Collaboratrice scientifique, groupe de recherche extension cultures maraîchères, Agroscope

Fertilité du sol

En production végétale, le sol est un facteur de production fondamental. Outres les facteurs environnementaux, une exploitation incorrecte des surfaces cultivées peut être source de dégâts pour le sol, comme le tassement, l’érosion et la baisse de la fertilité, dont souffre également la croissance des plantes.

Sols sous pression

À la fin novembre 2017, l’Office fédéral de l’environnement (OFEV) a publié un rapport intitulé « Sols suisses: Etat et évolution – 2017 ». Il en ressort qu’il n’existe pratiquement plus en Suisse de sols intacts. Les sols sont dégradés par les substances toxiques, le compactage, l’érosion et le tassement, ainsi que par la perte d’humus et de biodiversité. Malgré les différentes mesures prises pour le protéger, ses fonctions ne sont pas toutes durablement garanties, dit ce rapport, qui considère par ailleurs que le changement climatique va compliquer la situation. Notamment par l’augmentation des risques de fortes précipitations entraînant un surcroît d’érosion. C’est pourquoi l’OFEV, en collaboration avec des partenaires de la Confédération et des cantons, élabore actuellement un projet de stratégie pour le sol. Celle-ci entend proposer des pistes sur la façon d’aborder les défis posés dans le domaine de l’aménagement du territoire, de l’agriculture et de la protection de l’environnement et sur les possibilités d’intégrer au mieux la conservation ou la restauration des fonctions du sol dans ses différentes utilisations.

Office fédéral de l’environnement (OFEV)

Tassement du sol

Chaque fois que l’on roule sur un champ, les machines et les outils exercent une pression. Si cette pression est plus grande que la portance du sol, ce dernier se tasse. La pression dépend de la charge des roues, soit du poids des machines et de leur chargement, et de la surface de roulement des pneus. La portance du sol est quant à elle influencée par son degré d’humidité, sa teneur en argile et sa structure.

Dans des sols compactés, les plantes font face à des conditions de germination et de croissance défavorables. En raison de la destruction de la structure du sol, elles produisent une masse racinaire plus faible et absorbent par conséquent moins de nutriments. Par ailleurs, les organismes du sol étant défavorisés, ils produisent moins de nutriments assimilables par les plantes. Autre conséquence négative du tassement: le danger d’érosion, dû au fait que la pluie pénètre moins bien et ruisselle en surface.

Le tassement peut se produire dans la couche superficielle du sol, ou plus profondément, sous la semelle de labour. La couche superficielle peut être décompactée grossièrement par le travail du sol, mais seuls les organismes vivants du sol peuvent lui donner une bonne structure durable. L’élimination des dégâts dans la couche profonde au moyen de machines est plutôt contreproductive et provoque un nouveau tassement. Ce dont on a encore besoin en pareil cas, c’est des organismes vivant en profondeur, dont l’activité mélange le sol et y crée des cavités, et de plantes qui s’enracinent profondément.

Tâche courte 1:
Répondez aux questions suivantes d'après l'extrait sur la fertilité du sol :
(a) Quand l'OFEV a-t-il publié son rapport sur les sols suisses ?
(b) De quoi dépend la pression exercée par les machines sur un champ ?
(c) Par quoi la portance du sol est-elle influencée ?

Lignes fournies:

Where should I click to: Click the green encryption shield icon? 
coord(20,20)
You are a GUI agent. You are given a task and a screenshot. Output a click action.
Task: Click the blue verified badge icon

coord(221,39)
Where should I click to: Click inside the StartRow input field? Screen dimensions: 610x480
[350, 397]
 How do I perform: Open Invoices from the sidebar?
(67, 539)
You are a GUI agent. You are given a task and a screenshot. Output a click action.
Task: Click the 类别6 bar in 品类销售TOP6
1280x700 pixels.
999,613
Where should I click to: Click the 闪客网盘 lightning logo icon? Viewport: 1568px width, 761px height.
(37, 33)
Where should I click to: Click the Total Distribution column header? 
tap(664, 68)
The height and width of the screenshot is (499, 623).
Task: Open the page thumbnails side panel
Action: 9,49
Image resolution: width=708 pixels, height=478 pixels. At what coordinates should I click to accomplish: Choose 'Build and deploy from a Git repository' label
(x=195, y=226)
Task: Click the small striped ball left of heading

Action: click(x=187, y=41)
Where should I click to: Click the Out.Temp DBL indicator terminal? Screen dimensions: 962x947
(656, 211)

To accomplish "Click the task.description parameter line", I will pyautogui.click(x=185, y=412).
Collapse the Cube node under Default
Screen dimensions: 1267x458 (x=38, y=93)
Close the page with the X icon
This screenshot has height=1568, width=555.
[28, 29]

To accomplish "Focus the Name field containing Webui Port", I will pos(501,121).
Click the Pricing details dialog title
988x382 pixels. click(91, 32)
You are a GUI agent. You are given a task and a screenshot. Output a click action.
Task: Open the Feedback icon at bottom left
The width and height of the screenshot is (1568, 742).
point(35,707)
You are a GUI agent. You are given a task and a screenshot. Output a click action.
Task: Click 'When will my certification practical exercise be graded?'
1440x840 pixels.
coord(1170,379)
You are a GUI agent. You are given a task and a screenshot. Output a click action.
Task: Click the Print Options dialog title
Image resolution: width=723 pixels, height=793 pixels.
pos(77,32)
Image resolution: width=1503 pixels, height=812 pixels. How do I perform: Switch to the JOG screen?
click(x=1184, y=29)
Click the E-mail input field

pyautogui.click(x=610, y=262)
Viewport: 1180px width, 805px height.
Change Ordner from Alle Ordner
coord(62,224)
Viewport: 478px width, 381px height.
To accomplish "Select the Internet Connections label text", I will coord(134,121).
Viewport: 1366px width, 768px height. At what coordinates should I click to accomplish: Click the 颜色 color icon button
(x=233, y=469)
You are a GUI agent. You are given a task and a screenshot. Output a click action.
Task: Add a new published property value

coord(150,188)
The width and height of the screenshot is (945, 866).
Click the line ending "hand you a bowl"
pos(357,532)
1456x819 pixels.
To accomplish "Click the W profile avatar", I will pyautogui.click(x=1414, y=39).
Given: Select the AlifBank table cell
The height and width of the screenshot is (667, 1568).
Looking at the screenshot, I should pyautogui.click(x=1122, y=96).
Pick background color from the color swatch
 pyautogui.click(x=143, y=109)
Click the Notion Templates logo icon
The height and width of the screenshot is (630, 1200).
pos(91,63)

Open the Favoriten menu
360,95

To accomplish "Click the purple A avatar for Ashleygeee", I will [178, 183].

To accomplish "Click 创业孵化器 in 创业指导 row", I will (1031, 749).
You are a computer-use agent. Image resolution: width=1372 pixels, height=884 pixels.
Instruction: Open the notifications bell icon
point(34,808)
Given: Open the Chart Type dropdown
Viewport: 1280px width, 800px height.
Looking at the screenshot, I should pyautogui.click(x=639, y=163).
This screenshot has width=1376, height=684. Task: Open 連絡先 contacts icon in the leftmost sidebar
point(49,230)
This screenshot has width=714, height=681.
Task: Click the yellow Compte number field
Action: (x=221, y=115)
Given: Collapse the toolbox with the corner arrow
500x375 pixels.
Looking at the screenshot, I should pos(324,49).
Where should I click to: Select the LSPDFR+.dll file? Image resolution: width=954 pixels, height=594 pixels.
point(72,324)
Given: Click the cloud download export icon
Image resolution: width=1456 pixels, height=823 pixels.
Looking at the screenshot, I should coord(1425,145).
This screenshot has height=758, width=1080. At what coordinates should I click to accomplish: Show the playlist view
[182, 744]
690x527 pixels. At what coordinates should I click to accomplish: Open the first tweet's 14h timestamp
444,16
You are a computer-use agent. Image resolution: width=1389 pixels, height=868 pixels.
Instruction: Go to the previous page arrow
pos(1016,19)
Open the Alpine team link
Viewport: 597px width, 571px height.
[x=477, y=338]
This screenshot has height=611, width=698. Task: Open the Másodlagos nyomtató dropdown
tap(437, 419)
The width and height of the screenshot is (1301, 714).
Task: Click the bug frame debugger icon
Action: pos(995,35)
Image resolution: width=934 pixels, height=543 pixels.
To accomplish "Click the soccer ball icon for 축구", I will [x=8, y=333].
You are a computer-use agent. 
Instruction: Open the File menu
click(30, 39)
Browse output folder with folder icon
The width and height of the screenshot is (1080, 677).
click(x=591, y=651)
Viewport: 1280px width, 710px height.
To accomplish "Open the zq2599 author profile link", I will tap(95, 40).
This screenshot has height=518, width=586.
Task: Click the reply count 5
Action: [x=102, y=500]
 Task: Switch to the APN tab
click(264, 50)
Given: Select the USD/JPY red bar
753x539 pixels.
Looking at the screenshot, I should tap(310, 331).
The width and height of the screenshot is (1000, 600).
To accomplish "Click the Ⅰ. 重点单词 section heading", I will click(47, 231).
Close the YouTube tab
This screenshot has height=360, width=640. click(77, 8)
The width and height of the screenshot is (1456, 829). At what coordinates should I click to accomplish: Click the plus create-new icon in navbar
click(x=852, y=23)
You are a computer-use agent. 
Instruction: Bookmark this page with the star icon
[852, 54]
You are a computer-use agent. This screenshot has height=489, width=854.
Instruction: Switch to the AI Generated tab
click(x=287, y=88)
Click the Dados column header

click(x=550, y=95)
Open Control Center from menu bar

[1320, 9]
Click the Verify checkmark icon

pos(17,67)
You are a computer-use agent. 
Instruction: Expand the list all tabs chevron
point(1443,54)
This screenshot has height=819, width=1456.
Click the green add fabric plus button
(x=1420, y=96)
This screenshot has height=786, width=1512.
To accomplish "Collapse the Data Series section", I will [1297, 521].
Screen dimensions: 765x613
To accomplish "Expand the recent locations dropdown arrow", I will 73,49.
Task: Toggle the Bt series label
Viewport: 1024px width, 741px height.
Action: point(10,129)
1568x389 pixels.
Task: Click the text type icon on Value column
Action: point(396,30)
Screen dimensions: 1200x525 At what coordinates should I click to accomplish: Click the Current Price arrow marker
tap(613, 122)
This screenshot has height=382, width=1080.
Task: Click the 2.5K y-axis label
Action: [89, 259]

Tâche courte 2:
Reproduisez tels quels les lignes fournies, à partir de celle qui contient « How do I perform: Open » jusqu'à celle qui contient « Action: 9,49 », ces deux lignes comprises.

Réponse complète 1:
(a) À la fin novembre 2017.
(b) De la charge des roues, soit du poids des machines et de leur chargement, et de la surface de roulement des pneus.
(c) Par son degré d'humidité, sa teneur en argile et sa structure.

Réponse complète 2:
 How do I perform: Open Invoices from the sidebar?
(67, 539)
You are a GUI agent. You are given a task and a screenshot. Output a click action.
Task: Click the 类别6 bar in 品类销售TOP6
1280x700 pixels.
999,613
Where should I click to: Click the 闪客网盘 lightning logo icon? Viewport: 1568px width, 761px height.
(37, 33)
Where should I click to: Click the Total Distribution column header? 
tap(664, 68)
The height and width of the screenshot is (499, 623).
Task: Open the page thumbnails side panel
Action: 9,49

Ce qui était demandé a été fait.